# Need Serious Help



## Twisted (Aug 2, 2009)

Well to start off im new here and im here for a reason. I have been married for 7yrs now and like any other marriage we have had our ups and down. My wife and I had a fight on Fathers day because i wanted to go race my car vs. spend time with the family ( i know big mistake ). Ever since then everything has gone down hill bad. She had gone to a military school for 2 weeks and cameback a totally different person which really scared the hell out of me. Before she had left things seemed to be getting alittle better but when she camback she was totally different and seemed stand offish, example, when she came home i was not greeted with a hug or a i missed you, this really hurt me. Well when i was putting her dirty laundry away i noticed that she got a new pair of underwear and i asked her about them and she snapped at me saying why are you looking threw my stuff, this really hurt me and sent up numerous red flags. I told her that she was wrong for snapping at me like that and i just wanted to tell her that i thought they were great looking underwear. Well then i proceed to ask her what is wrong, so she tells me that she had desenitized herself and she thinks we should seperate, thinking that i thought it was getting better this really broke my heart and put me in a panic mode to save my marriage. 

Alittle past now...Yes i admitted that i have screwed things up in my marriage and have told her that i realized this, but i fear it might be to late...i have told her numerous time that i would change my ways, and i do just not long term which is why im here now, and it would get better but go right back to the way it was...

I want to change myself to be more responible for my marriage so i can prove to her that i can change and i want to. i want to go to counsiling whether she goes with or without im still planning on going because i know i have to change.

it is pretty sad when your almost 30 and you look back on your marriage and say , what the hell was i doing i really screwed this up.

needless to say we are still under the same roof but nowhere near recovery of the marriage and as it sits right now it doesnt seem like she is participating in the resolution of our problems which is fine with me because im the problem and i need to fix it...

Just need to know if what im doing and how im going about it is the right way...I really need the help

Thanks in advance


----------



## Blanca (Jul 25, 2008)

well, i think she may have cheated on you at her military camp. 
but aside from that, what is it that you did wrong? why do you think its all you? what are you doing to fix things?


----------



## 827Aug (Apr 27, 2008)

Twisted said:


> but when she camback she was totally different and seemed stand offish, example, when she came home i was not greeted with a hug or a i missed you, this really hurt me.

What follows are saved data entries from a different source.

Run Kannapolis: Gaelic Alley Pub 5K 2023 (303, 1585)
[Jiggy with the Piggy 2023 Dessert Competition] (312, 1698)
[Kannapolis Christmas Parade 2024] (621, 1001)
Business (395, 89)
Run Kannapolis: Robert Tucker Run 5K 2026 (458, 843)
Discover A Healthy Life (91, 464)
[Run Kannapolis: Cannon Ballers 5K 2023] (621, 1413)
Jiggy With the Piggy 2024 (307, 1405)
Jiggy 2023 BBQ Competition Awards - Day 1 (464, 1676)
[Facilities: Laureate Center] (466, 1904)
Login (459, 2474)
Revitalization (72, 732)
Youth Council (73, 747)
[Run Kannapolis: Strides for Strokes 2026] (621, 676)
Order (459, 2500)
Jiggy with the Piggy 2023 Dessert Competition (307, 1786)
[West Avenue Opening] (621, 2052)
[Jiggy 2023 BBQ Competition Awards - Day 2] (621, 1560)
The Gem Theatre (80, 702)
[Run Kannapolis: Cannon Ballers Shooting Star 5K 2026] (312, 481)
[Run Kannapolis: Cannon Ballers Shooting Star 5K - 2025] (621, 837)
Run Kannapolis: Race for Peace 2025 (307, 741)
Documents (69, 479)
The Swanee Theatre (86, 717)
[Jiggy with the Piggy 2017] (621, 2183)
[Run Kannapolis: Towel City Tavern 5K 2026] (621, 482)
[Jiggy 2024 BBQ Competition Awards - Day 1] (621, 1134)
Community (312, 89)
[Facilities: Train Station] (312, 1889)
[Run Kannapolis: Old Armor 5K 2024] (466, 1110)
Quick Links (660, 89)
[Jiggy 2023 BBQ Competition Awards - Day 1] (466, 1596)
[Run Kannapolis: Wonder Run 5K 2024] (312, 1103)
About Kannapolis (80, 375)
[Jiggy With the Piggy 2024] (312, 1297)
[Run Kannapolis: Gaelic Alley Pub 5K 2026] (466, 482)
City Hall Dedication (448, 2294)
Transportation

Well when i was putting her dirty laundry away i noticed that she got a new pair of underwear and i asked her about them and she snapped at me saying why are you looking threw my stuff, this really hurt me and sent up numerous red flags.


I hate to say it, but you are probably dealing with another person in the picture now. Those of us who have endured a spouse cheating know this behavior/reaction is typical. When a spouse is unfaithful most of them will become distant. 



Twisted said:


> Alittle past now...Yes i admitted that i have screwed things up in my marriage and have told her that i realized this, but i fear it might be to late...


What have you done? Sounds like there is more to this story. 

It is never too late to make changes. Counseling is an excellent place to start. Go alone if you have to. Also, you may want to read "The Five Love Languages" by Gary Chapman. It will really help you to see what your wife must have to feel love--and what you must have in return to feel love.


----------



## Twisted (Aug 2, 2009)

Twice over the 7 years i have messed around on the interent but never made anything phyiscal or visual i just typed crap to get what i wanted. She found out and it really hurt her, i also never tried to fix our problems since everytime she got mad she got over it pretty quick, not the same in this situation. I had asked her if she cheated on me while she was there and she said no but i have done the typical sneeking around and went through her phone and found some stuff that i would like to question her about but i cant. I cant because i do want to save this marriage and i dont want to stoop to her level, see awhile back she hacked my email and found out the i went on to a personals website and i told her that yes it was for the pic i havent been on that site since i made the account and that was 2 yrs ago. Anyways i want to talk to her tonight about what is really bothering me but i feel the worst will happen when i try to confront her about what i found on her phone. Most likely i will just ask her straight out again if her interest are with someone else. Although i have never worried about her cheating before since i knew she would nor could do it before, now i dont trust her or believe anything she says but i love her and want the marriage to stay together for the kids. To pretty much sum up the past, i realized that i never took the time to see what i was doing to her and it finally hit the breaking point, or atleast that is what she tells me but like i said i dont believe her, i cant believer her..


----------



## Twisted (Aug 2, 2009)

Blanca said:


> well, i think she may have cheated on you at her military camp.
> but aside from that, what is it that you did wrong? why do you think its all you? what are you doing to fix things?


I am doing everything i can to change the way i used to be, i mean im 28 and i was still acting like a teenager. This is what im changing, im taking responsiblity for what i have done to her and i want to change the outcome that i fear is ahead. Im looking for a counslor to help us out but im not to sure she wants it to work out, something else i will ask her tonight...

Thanks again for the feedback hope to hear more


----------



## Twisted (Aug 2, 2009)

Oh what i didnt tell you is that the next nite after she got back we did have sex and i asked her the next day why she let go on and she said that she is not going to tourture herself...and friday mornign she gave me a kiss and told me that she loves me ( she has said that a couple of times ). Im so confused i dont know what to feel about the situation but im still going to change and make a better life for me

thanks for listening to me vent


----------